一番上には、美大時代のスケッチブック。その下に……あった。
『星降る森のおくりもの』
手作りの製本。色褪せた表紙に、控えめなタイトル文字。手に取ると、思ったより軽い。だけど、込めた思いは重い。
私はゆっくりと、表紙を開く。最初のページ。森の絵。深い緑。木漏れ日。私は、一枚一枚、ページをめくっていく。
「懐かしい……」
動物たちの表情。少女の孤独な横顔。そして、満月の夜の出会いのシーン。
拙いところもある。色のムラ、不安定な線。それでも、確かに心を込めた。
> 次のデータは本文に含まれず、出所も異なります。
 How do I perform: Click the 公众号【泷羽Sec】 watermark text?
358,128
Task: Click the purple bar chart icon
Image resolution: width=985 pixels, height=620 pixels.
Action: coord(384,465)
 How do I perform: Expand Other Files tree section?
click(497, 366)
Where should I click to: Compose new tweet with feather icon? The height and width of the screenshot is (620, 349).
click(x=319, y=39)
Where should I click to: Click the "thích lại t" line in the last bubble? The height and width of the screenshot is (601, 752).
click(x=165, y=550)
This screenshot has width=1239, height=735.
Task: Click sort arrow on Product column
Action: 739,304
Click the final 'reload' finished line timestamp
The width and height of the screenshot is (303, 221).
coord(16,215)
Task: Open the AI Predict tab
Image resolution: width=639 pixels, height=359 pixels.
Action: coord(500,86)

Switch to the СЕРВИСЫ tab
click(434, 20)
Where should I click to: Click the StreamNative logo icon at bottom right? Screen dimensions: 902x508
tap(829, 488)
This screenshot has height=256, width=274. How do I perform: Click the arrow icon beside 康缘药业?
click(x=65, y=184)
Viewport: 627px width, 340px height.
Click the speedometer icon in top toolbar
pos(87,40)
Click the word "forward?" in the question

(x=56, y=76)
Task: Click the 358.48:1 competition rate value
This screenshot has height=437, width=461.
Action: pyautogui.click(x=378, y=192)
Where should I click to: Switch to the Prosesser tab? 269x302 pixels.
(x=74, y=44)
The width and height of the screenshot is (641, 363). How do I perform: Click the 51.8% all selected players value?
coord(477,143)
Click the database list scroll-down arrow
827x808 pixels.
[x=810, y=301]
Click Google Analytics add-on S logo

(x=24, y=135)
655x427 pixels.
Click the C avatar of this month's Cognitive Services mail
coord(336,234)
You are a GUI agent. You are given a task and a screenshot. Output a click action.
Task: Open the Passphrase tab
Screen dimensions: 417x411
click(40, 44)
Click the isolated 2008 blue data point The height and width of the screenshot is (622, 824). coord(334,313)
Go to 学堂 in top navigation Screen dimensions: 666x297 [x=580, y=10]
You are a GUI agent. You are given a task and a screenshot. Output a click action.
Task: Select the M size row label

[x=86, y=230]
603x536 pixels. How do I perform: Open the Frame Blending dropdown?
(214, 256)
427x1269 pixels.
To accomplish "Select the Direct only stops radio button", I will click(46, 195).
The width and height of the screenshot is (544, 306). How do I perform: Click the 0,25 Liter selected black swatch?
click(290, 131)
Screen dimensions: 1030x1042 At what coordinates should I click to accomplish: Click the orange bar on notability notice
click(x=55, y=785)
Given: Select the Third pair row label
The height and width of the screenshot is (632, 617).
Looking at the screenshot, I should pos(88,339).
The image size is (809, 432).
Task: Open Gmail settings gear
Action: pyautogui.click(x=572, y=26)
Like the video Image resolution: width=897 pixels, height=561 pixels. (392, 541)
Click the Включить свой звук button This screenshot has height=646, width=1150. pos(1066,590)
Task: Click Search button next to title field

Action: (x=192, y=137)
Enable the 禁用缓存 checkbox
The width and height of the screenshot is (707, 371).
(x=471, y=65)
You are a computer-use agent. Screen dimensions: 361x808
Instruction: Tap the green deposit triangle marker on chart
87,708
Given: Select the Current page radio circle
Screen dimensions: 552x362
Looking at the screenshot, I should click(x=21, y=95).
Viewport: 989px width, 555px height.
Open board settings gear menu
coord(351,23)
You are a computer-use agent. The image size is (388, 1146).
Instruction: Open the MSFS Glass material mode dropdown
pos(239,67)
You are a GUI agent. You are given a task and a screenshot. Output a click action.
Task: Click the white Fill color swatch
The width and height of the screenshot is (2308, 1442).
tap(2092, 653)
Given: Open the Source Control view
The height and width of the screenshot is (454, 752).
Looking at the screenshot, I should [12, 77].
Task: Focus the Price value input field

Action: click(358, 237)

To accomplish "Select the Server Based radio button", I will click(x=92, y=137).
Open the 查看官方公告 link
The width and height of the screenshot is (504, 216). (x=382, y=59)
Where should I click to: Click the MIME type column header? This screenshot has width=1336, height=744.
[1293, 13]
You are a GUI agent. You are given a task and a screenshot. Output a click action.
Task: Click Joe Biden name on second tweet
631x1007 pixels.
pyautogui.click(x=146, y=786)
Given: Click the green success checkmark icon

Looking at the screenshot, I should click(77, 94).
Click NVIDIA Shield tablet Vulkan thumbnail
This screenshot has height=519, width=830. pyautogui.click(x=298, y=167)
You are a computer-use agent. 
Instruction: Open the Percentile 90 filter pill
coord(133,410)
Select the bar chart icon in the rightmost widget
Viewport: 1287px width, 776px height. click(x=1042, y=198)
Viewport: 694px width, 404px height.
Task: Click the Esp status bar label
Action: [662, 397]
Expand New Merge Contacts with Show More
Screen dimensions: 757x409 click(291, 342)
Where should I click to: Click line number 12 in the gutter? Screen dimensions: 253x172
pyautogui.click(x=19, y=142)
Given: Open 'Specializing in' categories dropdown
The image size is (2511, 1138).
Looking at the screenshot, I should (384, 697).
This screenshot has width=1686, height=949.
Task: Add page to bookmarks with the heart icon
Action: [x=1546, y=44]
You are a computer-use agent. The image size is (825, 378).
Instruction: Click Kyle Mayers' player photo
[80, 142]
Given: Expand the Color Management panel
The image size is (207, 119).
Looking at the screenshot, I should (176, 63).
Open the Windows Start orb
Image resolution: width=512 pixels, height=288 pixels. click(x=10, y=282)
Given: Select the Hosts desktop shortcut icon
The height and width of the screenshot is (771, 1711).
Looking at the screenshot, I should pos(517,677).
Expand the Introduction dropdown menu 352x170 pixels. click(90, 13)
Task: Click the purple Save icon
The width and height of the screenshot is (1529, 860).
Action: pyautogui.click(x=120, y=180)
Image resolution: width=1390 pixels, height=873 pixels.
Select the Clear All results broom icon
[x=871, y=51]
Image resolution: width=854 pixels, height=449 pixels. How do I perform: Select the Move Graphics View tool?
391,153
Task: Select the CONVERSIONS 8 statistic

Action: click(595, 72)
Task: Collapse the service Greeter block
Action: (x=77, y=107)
22歳の私が、全力で作った作品。
夢を持っていた頃の私が、一生懸命。
私は、本を力いっぱい抱きしめた。
「ごめんね……」
22歳の自分に謝る。
「ずっと、逃げててごめん」
涙がこぼれそうになる。だけど、これは悲しい涙じゃない。
私はスマホを取り出し、葛城さんの連絡先を開く。
送っていいんだろうか。絵を見せても、また昔みたいに拒否されるかもしれない。そう思うと、怖い……。
再び、真帆の言葉が蘇る。
『行動しなきゃ』
『その人との縁、大事にしなよ』
そうだ。こんな縁は、この先もう二度とないかもしれない。
私は、意を決してメールを書き始める。何度も書いては消して、書き直す。30分かけて、ようやく完成した。
【葛城さんへ
先日は美術館で、お話を聞いていただき
ありがとうございました。
あれから色々考えて、
今日、段ボールを開けました。
4年ぶりに、作品を見ました。
拙いところもありますが、
当時の私が、精一杯作ったものです。
もしよろしければ、お会いして
お見せしてもいいでしょうか。
柊彩葉】
送信ボタンに指を置いた瞬間、鼓動が一気に速くなる。送ったら後戻りできない。だけど……。
私は目を閉じる。一呼吸して、ようやく送信ボタンを押した。
ああ、送ってしまった……。
胸に手を当てると、心臓が激しく鳴っていた。